Some of those in attendance, like Lois Voecks of Norfolk, had known the late-night comic from high school.
Voecks recalled that Carson, who died Jan. 23 in his Malibu, Calif., home, sat behind her in homeroom and had performed magic for students during Friday convocations.
``We used to see him later in the hallway, and we would look back at him and say, 'That's the same guy? He seems just like us,' `` she said.
Norfolk residents are more than happy to claim Carson as a native son.
What might surprise those outside the town is that Carson seemed just as eager to be claimed.
Jeff Burkink, who was principal of Norfolk High School when Carson gave $600,000 to the school to build a new performing arts center, remembered meeting Carson in 1976 when the comic came back to town to give the high school's commencement address.
``He was nervous,'' Burkink said. ``He said he didn't want to be a flop in his hometown. But the minute he stood up there, he was humorous and relaxed. He was right at home with a microphone.''
Former Norfolk Mayor Jim Miller recalled being with Carson as a crowd of townspeople cheered for him during a 1976 parade in Carson's honor.
``He turned to his wife and said, `Honey, I really think they like me.' And he meant it. It was heartfelt,'' Miller said.
At Carson's request, there was no public memorial in Los Angeles. the king of late-night television was a fiercely private man who made few public appearances following his retirement from the ``Tonight Show'' in 1992.
While that might have been fine with Hollywood, such orthodoxy is not so easily bypassed in rural Nebraska.
Many in Norfolk felt a parting tribute was necessary to remember the man who never forgot his roots.
Born in Corning, Iowa, Carson was raised in Norfolk from the age of 8 until he left after high school to join the Navy and serve in World War II.
It was in Norfolk that Carson first showed a flare for show business, performing magic as the ``Great Carsoni'' in local Elk's and Moose lodges starting at age 14.
Later fame did not diminish Carson's fondness for his hometown. His known donations to causes in the town amounted to more than $5 million and included $2.27 million for a regional cancer radiation center.
Carson, too, seemed to understand the desire of his hometown to pay tribute to his generosity and fame.
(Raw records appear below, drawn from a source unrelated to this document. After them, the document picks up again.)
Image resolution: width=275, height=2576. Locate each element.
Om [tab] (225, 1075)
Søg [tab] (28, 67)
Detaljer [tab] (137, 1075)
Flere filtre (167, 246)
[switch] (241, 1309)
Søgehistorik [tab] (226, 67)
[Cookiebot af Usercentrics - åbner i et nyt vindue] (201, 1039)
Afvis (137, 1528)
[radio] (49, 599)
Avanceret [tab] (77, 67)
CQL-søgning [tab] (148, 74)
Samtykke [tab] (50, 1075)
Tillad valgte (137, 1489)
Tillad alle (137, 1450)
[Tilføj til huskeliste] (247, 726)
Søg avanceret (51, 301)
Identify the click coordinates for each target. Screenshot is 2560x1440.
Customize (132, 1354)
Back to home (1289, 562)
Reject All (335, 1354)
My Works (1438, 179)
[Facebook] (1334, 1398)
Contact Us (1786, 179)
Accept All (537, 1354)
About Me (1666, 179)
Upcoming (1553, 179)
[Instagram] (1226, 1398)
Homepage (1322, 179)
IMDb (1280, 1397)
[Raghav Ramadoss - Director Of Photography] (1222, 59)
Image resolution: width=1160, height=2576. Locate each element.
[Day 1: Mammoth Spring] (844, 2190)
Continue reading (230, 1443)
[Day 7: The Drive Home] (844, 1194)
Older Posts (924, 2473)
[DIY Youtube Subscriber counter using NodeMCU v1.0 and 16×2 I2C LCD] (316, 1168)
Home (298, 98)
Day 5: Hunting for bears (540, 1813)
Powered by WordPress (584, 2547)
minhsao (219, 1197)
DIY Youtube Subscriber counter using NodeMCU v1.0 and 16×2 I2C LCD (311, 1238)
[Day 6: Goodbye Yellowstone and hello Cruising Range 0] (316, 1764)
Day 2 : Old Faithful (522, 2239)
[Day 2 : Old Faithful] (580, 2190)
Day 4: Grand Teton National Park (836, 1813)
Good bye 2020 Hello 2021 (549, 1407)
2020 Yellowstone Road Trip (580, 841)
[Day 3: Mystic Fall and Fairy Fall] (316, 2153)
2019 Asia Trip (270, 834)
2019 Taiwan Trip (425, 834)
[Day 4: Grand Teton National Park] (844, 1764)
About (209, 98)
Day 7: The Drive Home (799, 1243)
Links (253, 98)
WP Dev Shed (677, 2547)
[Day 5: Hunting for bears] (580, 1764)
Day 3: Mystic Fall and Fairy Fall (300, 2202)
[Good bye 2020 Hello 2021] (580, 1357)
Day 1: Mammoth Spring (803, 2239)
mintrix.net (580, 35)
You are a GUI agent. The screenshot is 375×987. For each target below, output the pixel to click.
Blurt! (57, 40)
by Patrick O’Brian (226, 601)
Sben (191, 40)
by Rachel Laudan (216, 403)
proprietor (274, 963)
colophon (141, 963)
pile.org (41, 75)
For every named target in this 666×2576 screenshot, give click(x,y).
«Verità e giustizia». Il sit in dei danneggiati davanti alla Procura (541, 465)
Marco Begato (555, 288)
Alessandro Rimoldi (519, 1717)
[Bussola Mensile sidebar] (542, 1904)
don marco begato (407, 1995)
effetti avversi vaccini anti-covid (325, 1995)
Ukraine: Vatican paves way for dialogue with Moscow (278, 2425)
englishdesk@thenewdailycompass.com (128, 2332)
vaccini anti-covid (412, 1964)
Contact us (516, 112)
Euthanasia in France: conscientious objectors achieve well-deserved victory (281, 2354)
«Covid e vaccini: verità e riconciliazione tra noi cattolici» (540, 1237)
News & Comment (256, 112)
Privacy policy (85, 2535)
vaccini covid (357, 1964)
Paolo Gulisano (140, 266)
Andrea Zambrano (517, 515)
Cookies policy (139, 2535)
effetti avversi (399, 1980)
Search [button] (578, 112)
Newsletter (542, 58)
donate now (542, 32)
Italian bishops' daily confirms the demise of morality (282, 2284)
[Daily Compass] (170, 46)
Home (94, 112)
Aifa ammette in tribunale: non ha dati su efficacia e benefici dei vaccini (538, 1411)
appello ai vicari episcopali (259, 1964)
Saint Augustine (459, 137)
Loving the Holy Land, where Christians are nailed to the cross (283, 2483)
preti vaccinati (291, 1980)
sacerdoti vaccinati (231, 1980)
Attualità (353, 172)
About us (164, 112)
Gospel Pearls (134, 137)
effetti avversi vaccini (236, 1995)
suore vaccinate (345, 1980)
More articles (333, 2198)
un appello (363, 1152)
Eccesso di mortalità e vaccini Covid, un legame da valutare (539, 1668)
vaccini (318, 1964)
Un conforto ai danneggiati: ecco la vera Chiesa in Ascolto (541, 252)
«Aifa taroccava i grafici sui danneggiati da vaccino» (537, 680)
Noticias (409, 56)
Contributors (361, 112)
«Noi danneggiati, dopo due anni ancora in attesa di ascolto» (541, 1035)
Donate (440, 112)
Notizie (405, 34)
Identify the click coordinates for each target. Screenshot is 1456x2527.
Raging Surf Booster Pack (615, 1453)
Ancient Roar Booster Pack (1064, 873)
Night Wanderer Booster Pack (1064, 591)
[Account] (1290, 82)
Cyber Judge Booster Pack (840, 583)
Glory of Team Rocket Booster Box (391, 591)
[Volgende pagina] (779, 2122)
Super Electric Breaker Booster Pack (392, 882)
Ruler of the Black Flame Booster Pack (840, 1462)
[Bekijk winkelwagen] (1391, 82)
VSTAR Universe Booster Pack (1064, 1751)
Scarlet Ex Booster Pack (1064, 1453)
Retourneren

The entertainer gave $100,000 to the Elkhorn Valley Museum in Norfolk and later donated 11 boxes of his personal items _ including any awards and his Presidential Medal of Freedom _ to the museum for a permanent display dedicated to Carson.
Local attorney Dave Ptak, who served as master of ceremonies Sunday, said the community wanted to hold a celebration of Carson's work and his life rather than a tearful goodbye.
``I think all told, Johnny _ even the very private side of him _ would have been pleased,'' Ptak said.
No celebrities attended the memorial, although organizers said they had contacted several representatives.